DATA FOR THIS TASK:
———
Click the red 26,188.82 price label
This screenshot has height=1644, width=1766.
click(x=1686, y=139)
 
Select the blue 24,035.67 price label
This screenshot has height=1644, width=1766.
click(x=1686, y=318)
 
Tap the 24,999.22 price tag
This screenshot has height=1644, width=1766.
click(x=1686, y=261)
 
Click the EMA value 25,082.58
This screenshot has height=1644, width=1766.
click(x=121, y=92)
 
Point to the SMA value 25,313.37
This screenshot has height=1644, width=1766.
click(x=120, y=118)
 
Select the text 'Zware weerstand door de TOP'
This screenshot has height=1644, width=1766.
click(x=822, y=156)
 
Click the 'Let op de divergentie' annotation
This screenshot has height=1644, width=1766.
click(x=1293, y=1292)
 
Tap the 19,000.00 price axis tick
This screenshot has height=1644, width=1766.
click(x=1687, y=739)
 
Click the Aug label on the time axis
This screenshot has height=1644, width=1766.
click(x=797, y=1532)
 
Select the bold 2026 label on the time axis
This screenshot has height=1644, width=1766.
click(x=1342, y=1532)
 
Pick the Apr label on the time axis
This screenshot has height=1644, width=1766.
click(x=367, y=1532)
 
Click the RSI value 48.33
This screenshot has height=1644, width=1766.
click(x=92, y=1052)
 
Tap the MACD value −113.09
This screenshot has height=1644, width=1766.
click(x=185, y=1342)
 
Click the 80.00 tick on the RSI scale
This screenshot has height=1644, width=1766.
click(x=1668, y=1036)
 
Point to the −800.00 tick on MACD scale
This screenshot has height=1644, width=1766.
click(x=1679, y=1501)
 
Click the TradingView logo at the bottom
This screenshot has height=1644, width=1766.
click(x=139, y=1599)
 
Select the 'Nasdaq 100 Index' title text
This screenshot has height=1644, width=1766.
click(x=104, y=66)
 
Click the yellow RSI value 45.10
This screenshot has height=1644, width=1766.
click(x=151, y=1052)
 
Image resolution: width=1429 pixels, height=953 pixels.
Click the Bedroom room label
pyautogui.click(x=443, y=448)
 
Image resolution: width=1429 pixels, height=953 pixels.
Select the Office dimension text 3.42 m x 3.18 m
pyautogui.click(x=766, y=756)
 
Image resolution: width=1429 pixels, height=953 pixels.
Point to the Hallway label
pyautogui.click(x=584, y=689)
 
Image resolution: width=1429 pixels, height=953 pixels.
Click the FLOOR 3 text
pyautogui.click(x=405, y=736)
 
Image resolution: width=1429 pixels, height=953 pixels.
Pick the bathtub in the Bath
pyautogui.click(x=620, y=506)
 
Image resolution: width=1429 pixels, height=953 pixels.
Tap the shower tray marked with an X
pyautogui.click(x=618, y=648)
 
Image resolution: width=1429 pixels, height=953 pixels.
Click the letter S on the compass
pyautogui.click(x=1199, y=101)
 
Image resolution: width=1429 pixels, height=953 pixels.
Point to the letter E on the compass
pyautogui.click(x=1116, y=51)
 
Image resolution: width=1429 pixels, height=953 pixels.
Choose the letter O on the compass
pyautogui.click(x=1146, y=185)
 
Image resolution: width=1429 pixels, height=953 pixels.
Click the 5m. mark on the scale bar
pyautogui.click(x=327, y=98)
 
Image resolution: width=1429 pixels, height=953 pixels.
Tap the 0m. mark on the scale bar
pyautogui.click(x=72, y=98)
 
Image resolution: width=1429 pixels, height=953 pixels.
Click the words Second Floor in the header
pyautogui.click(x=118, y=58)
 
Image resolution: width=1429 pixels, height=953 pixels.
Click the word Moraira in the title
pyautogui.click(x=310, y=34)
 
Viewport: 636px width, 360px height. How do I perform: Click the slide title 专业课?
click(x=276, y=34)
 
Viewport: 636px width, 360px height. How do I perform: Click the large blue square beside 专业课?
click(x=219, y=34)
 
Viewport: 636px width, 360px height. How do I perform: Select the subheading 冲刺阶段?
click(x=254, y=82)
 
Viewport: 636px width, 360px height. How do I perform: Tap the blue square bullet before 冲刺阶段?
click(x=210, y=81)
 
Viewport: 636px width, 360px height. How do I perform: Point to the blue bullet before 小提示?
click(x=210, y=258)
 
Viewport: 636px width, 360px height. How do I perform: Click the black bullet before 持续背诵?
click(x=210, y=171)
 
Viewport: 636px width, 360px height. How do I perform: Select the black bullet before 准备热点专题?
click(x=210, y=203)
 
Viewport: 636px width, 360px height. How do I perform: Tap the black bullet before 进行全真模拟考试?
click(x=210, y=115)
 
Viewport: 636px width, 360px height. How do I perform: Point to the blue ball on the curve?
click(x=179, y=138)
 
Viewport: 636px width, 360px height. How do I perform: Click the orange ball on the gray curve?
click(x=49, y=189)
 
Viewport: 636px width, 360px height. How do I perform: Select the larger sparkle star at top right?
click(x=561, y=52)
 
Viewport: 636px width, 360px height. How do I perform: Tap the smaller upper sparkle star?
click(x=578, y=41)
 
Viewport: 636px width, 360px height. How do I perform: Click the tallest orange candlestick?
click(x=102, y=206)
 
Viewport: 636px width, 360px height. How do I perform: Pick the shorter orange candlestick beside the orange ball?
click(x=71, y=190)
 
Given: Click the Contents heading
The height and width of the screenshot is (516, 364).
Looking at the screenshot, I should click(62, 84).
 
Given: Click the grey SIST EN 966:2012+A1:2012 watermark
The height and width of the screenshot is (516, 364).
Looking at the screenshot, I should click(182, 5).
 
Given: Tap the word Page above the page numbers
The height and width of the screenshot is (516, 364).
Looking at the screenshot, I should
———
WORK TO BE COMPLETED: Give the stretch of data from "Tap the MACD value −113.09" through "click(x=1679, y=1501)" again with "tick" replaced by "marker" everywhere in it, leaving everything else unchanged.

ANSWER BELOW:
Tap the MACD value −113.09
This screenshot has height=1644, width=1766.
click(x=185, y=1342)
 
Click the 80.00 marker on the RSI scale
This screenshot has height=1644, width=1766.
click(x=1668, y=1036)
 
Point to the −800.00 marker on MACD scale
This screenshot has height=1644, width=1766.
click(x=1679, y=1501)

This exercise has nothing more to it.